Priority Research Paper Volume 1, Issue 8 pp 681—698
Tissue- and age-dependent expression of RNA-binding proteins that influence mRNA turnover and translation
- 1 Laboratory of Cellular and Molecular Biology, NIA-IRP, NIH, Baltimore, MD 21224, USA
- 2 Department of Pathology, The Johns Hopkins University, Baltimore, Maryland 21231, USA
Received: July 8, 2009 Accepted: July 24, 2009 Published: July 26, 2009
https://doi.org/10.18632/aging.100073How to Cite
Abstract
Gene expression patterns vary dramatically in a tissue-specific and age-dependent manner. RNA-binding proteins that regulate mRNA turnover and/or translation (TTR-RBPs) critically affect the subsets of expressed proteins. However, very little is known regarding the tissue- and age-dependent expression of TTR-RBPs in humans. Here, we use human tissue arrays containing a panel of organ biopsies from donors of different ages, to study the distribution and abundance of four TTR-RBPs: HuR, AUF1, TIA-1, and TTP. HuR and AUF1 were expressed with remarkably similar patterns. Both TTR-RBPs were present in high percentages of cells and displayed elevated intensities in many age groups and tissues, most notably in the gastrointestinal and reproductive systems; they were moderately expressed in the urinary and immune systems, and were almost undetectable in muscle and brain.
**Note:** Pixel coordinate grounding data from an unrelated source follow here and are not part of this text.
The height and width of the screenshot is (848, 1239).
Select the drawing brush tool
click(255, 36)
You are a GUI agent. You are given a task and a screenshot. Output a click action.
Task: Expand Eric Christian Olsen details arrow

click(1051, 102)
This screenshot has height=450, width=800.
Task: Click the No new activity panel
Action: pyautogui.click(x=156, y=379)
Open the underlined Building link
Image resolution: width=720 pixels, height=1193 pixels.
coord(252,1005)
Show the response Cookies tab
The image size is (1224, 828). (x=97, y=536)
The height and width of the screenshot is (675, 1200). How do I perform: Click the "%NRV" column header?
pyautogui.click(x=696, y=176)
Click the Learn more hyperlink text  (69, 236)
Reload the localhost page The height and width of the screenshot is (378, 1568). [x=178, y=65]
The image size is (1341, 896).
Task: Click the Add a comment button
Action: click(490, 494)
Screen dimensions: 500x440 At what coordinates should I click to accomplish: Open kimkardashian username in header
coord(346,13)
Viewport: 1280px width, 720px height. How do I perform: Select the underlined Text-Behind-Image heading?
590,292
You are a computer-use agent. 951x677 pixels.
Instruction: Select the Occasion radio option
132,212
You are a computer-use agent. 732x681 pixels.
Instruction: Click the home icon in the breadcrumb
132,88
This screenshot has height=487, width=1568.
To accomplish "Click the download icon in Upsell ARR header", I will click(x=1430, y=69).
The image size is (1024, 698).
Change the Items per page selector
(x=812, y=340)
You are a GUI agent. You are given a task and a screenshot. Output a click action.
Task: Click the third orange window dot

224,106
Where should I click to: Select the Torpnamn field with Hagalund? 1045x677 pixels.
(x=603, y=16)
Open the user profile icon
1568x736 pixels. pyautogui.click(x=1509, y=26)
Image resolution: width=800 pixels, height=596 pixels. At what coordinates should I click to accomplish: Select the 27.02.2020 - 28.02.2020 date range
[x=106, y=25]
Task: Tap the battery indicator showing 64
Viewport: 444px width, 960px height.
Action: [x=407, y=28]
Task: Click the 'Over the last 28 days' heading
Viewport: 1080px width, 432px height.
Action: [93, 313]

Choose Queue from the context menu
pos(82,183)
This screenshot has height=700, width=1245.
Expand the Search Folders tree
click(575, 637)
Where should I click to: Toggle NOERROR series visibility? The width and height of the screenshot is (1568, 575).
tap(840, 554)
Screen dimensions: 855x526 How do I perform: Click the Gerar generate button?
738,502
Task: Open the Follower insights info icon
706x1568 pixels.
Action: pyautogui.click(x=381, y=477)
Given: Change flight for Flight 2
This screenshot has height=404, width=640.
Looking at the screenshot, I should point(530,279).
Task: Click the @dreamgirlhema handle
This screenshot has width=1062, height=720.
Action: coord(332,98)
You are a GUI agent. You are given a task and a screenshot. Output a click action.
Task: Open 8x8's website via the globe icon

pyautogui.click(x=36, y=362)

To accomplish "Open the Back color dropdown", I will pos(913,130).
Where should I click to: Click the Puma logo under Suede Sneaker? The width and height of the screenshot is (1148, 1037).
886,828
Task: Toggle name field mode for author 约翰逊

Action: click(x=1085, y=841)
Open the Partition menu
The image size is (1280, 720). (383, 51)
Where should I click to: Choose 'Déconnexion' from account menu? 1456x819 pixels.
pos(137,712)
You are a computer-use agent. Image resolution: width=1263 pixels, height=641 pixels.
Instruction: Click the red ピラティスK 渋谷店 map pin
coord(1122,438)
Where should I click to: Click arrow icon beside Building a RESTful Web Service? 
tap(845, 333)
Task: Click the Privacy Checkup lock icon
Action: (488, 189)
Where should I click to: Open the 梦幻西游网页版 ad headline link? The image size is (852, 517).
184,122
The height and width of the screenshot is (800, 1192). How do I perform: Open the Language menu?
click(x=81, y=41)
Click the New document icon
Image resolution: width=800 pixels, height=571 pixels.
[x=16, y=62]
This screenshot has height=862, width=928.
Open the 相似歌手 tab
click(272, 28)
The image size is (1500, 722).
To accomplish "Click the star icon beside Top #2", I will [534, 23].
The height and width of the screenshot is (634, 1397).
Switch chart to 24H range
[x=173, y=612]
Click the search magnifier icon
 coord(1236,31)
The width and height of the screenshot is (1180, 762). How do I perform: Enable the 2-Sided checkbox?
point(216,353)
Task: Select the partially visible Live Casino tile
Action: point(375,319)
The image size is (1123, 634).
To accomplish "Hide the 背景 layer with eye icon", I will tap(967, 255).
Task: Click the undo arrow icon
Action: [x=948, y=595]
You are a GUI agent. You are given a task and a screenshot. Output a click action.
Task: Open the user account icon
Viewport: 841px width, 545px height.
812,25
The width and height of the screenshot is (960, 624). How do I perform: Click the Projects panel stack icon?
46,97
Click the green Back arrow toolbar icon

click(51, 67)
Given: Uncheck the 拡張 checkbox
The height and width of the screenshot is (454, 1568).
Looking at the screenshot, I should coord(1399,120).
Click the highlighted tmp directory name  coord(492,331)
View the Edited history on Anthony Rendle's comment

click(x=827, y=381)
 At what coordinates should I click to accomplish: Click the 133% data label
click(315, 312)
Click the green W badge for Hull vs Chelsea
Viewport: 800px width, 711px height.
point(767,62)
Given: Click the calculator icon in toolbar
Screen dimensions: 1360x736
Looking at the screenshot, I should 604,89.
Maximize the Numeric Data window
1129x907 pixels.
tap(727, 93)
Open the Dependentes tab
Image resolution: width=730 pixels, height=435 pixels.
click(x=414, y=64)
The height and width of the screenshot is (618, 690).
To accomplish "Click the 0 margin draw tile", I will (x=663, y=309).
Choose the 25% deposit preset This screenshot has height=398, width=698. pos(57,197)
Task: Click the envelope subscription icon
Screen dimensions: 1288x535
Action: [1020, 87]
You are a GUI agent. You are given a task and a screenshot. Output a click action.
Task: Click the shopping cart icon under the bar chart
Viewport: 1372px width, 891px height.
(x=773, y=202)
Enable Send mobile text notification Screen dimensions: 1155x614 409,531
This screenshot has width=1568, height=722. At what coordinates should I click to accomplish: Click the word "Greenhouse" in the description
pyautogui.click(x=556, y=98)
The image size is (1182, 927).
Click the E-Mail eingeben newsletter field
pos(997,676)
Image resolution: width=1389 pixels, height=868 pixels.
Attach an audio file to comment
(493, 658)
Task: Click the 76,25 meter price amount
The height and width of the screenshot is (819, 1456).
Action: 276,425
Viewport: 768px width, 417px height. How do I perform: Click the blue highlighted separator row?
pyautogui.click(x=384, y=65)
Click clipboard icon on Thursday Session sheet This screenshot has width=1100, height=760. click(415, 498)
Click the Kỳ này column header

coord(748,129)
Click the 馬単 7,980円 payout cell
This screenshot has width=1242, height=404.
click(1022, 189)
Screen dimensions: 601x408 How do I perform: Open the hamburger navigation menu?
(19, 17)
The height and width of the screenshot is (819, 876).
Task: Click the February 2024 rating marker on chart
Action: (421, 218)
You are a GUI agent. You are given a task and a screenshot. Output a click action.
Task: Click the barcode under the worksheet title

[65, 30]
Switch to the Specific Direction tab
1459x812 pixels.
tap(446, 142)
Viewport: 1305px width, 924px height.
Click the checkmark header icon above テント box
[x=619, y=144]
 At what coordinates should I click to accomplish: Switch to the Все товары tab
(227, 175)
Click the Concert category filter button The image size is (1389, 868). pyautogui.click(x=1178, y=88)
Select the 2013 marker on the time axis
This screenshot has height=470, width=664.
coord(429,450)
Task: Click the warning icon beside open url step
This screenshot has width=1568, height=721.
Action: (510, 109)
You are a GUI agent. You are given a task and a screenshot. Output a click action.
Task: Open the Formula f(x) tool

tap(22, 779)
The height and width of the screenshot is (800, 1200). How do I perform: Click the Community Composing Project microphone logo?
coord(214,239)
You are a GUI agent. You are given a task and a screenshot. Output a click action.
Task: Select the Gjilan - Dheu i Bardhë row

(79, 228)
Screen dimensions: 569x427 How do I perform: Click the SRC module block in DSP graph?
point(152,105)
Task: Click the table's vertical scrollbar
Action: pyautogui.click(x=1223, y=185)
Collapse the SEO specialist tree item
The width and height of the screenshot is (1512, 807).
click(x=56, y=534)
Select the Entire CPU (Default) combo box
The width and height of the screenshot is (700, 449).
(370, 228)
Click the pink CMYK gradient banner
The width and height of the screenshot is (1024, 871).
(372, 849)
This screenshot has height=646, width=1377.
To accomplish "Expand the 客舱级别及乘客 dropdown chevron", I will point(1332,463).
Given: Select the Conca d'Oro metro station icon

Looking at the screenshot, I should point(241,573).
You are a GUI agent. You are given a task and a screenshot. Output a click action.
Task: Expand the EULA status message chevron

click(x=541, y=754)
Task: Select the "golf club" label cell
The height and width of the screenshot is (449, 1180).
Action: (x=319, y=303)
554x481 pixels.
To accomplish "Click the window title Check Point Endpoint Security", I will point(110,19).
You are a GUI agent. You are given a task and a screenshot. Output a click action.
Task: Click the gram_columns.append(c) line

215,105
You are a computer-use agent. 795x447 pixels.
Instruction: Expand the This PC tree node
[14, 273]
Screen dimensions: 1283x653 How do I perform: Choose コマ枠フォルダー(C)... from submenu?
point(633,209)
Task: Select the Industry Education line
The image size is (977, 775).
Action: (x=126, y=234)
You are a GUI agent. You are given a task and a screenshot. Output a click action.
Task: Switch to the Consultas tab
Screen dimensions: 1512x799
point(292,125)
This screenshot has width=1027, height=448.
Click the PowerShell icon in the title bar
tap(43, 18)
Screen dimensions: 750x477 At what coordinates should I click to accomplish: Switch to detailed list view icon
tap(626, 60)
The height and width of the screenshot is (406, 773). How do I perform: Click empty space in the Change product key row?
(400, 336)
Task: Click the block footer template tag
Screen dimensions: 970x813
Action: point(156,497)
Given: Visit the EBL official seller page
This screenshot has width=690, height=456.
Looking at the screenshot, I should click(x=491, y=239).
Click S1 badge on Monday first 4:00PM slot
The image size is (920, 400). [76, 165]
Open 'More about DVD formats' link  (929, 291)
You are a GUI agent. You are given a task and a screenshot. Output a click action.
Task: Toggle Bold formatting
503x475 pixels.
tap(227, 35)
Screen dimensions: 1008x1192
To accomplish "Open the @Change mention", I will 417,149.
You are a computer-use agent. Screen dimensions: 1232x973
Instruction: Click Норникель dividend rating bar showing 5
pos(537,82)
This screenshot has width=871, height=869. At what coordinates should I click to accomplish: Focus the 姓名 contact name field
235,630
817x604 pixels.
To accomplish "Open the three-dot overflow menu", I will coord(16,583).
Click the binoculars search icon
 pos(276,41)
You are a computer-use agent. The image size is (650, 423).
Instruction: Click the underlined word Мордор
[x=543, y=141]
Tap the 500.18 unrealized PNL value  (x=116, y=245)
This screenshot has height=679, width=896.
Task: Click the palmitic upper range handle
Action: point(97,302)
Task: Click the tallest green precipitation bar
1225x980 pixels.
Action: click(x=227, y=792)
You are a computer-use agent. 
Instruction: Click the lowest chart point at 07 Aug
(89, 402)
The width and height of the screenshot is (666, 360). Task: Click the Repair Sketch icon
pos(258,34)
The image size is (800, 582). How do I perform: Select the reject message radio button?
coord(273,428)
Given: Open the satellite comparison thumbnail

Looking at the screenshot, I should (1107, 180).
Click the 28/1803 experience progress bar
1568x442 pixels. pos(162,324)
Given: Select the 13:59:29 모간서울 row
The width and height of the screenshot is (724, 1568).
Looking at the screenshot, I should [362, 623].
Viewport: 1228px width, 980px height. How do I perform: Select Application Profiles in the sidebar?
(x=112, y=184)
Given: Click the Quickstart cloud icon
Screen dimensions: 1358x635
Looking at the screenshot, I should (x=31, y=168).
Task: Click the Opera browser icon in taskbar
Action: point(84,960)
TIA-1 was also abundant in many tissues and age groups; TIA-1 was expressed at high levels in the gastrointestinal, immune, urinary, and reproductive systems, and at low levels in brain and muscle. By contrast, TTP-expressing cells, as well as TTP signal intensities declined with advancing age, particularly in the immune, nervous, and muscular systems; however, TTP levels remained elevated in the gastrointestinal tract. The widespread abundance of HuR, AUF1, and TIA-1 throughout the body and in all age groups was in stark contrast with their declining levels in human diploid fibroblasts (HDFs) undergoing replicative senescence, a cultured-cell model of aging. Conversely, TTP levels increased in senescent HDFs, while TTP levels decreased with advancing age. Our studies provide a framework for the study of human TTR-RBP function in different tissues, throughout the human life span.